Я медлю, продолжая перебирать картинки моего детства. Казалось, призраки прошлого обступили меня плотным кольцом и водят вокруг хоровод. Прежние дни окутаны пряным, непередаваемым ароматом. Начав свою прогулку с Глендейла, я незаметно оказался возле нашего бывшего дома. Трудно не заглянуть в родовое гнездо. Хотя я был далек от мысли наведаться к родне, до сих пор там обитавшей. Я немного постоял на противоположной стороне улицы: захотелось взглянуть на окна третьего этажа, где мы когда-то жили, воскресить образ мира, окружавшего меня в пять лет. Вот оно, это окно, обрамляющее поток моих воспоминаний; оно уйдет в вечность вместе со мной. Внутри что-то всколыхнулось, и мысли потекли в другом направлении. Я вспомнил свою панику и ужас, когда мать впервые заставила меня мыть окна. Я вжался в подоконник, осторожно выглянув вниз: от земли меня отделяло три этажа – головокружительная высота для ребенка; я будто прирос к спасительной поверхности, дабы ненароком не выпасть из этой жизни. Окно давило на колени свинцовым грузом. Внутри – ничего, кроме одуряющей боязни слететь с подоконника. Мать утверждала, что окно чем-то заляпано и это что-то необходимо смыть. (Когда я вырос, она любила рассказывать мне о том, какой я был послушный и как любил мыть окна. Или вешать белье. Как я любил это, как я любил то… Что за ложь! Проклятье!)

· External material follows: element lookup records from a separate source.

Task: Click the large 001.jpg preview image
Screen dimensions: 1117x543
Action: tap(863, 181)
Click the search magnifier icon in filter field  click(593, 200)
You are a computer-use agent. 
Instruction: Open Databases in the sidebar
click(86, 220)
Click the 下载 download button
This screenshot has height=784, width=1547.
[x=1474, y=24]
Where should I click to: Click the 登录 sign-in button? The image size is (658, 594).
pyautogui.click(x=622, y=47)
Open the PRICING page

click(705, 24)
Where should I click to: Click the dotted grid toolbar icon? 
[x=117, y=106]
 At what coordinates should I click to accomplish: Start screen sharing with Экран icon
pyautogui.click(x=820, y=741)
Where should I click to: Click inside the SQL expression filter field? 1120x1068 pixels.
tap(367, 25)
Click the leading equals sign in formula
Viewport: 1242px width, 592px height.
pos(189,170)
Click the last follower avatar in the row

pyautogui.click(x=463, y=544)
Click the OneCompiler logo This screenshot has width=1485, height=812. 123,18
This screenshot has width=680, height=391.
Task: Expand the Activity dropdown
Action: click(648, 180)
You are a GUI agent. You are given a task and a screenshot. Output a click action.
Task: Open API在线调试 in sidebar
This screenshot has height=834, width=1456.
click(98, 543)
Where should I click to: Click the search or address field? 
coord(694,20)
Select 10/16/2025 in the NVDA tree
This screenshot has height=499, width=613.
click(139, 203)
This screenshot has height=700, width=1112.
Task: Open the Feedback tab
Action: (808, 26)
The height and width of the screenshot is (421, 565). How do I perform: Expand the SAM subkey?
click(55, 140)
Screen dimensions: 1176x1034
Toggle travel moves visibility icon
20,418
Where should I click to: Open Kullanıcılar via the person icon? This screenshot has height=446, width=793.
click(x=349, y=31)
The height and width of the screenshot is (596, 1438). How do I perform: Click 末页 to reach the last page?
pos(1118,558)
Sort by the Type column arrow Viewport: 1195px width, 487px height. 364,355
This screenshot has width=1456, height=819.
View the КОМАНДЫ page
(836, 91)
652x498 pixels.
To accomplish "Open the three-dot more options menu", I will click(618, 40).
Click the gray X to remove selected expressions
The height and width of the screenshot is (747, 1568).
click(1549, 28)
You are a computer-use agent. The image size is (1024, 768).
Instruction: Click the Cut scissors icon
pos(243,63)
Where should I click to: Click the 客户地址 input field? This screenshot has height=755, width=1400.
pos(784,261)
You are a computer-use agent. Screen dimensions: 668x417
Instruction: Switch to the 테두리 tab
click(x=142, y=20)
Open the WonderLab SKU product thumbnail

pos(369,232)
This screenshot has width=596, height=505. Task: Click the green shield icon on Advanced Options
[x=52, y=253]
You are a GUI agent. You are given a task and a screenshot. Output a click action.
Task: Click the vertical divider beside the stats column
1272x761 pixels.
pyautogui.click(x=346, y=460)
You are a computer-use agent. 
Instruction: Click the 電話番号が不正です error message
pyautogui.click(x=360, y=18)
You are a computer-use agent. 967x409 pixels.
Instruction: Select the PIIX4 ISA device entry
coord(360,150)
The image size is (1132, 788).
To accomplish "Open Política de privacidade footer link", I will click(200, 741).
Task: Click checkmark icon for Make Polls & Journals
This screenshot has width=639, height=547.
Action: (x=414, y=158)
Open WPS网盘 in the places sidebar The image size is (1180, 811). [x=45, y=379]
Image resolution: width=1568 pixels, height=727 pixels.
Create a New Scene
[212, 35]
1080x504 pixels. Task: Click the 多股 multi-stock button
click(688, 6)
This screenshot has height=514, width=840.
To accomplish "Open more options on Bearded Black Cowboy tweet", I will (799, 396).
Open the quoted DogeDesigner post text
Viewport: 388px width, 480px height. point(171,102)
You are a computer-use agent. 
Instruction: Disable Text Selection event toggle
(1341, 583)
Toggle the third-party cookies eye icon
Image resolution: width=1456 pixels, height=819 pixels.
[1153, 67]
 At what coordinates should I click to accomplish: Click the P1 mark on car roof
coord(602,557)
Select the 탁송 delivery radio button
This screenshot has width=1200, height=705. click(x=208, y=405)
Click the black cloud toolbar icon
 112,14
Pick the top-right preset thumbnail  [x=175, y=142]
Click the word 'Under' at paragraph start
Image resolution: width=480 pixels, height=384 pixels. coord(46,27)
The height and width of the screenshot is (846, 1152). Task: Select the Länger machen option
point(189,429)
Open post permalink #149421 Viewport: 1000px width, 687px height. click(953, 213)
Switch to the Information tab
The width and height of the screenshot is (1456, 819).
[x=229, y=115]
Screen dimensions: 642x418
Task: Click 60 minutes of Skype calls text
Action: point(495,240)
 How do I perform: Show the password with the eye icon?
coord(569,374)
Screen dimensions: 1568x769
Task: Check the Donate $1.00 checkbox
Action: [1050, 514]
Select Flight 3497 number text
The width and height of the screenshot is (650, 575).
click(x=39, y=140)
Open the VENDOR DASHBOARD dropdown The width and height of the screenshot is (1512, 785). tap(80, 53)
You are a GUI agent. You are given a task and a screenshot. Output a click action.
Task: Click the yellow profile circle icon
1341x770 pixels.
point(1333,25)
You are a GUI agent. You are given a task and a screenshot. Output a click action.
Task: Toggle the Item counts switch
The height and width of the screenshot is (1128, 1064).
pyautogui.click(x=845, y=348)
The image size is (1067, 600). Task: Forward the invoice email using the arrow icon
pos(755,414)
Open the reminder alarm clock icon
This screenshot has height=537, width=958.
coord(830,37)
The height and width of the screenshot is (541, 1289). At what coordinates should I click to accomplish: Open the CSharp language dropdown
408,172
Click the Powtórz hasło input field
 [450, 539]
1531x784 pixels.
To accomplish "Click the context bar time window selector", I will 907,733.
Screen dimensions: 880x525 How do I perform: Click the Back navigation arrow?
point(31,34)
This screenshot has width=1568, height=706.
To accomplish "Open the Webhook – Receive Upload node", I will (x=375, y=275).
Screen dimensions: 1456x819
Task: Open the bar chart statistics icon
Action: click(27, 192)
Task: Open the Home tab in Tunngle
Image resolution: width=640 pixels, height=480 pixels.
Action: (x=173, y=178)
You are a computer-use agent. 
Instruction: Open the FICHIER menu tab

Углубившись в мальчишеские переживания, задаюсь вопросом: а не был ли я избалованным неженкой? Меня одевали гораздо лучше, чем остальных сверстников. Я был хорошо воспитан, смышлен, вбирал все как губка, быстро соображал. Я выигрывал все призы, срывал все аплодисменты. Глядя на такое способное чадо, родители рано уверовали, что я не особенно нуждаюсь в их опеке, потому им и в голову не приходило оглянуться по сторонам, а оглянувшись, ужаснуться атмосфере греха и порока, в которых по уши погрязли ровесники их сына. Даже слепая любовь уже была не в силах затмить в материнских глазах преступные наклонности, пустившие ростки в малютке Джонни Ладлоу. Беспечнейшая из матерей не могла не заметить, что крошка Альфи Бетч – уже вполне состоявшийся головорез. Не странно ли, что краса и гордость воскресной школы, каковой был, разумеется, я, неизменно избирал себе в наперсники самых отъявленных хулиганов в округе? Трудно сказать, сознавала ли это моя мать. Я был похож на дрессированную маленькую обезьянку, с одинаковой легкостью барабанившую и катехизис, и отборную брань, которой мог бы позавидовать отпетый уголовник. Мы постоянно отирались вокруг мальчишек постарше, жадно перенимая у них словечки попохабней и позабористей. Разница в возрасте была невелика: нам – семь-восемь, им – двенадцать-тринадцать, и когда они замечали наш повышенный интерес, то начинали молоть все подряд без разбору. Такие перлы, как «шлюха», «сука», «мудак», «ублюдок», не сходили у них с языка. Когда мы, желторотые, принимались старательно это повторять, они весело гоготали. Как-то раз, обогатив таким образом свой словарный запас, я подошел к какой-то девчонке лет пятнадцати и стал поносить ее на чем свет стоит. Когда она ухватила меня за грудки, я уже впал в такой раж, что дал бы три очка форы солдату, получившему увольнительную и пустившемуся в загул. Кажется, я даже ударил ее. Попал по руке и коленке. От обиды и унижения она была вне себя.

– Ах ты, гаденыш! Ну подожди, я тебя проучу! Сейчас ты у меня попляшешь! – приговаривала она, таща меня за ухо в полицейский участок.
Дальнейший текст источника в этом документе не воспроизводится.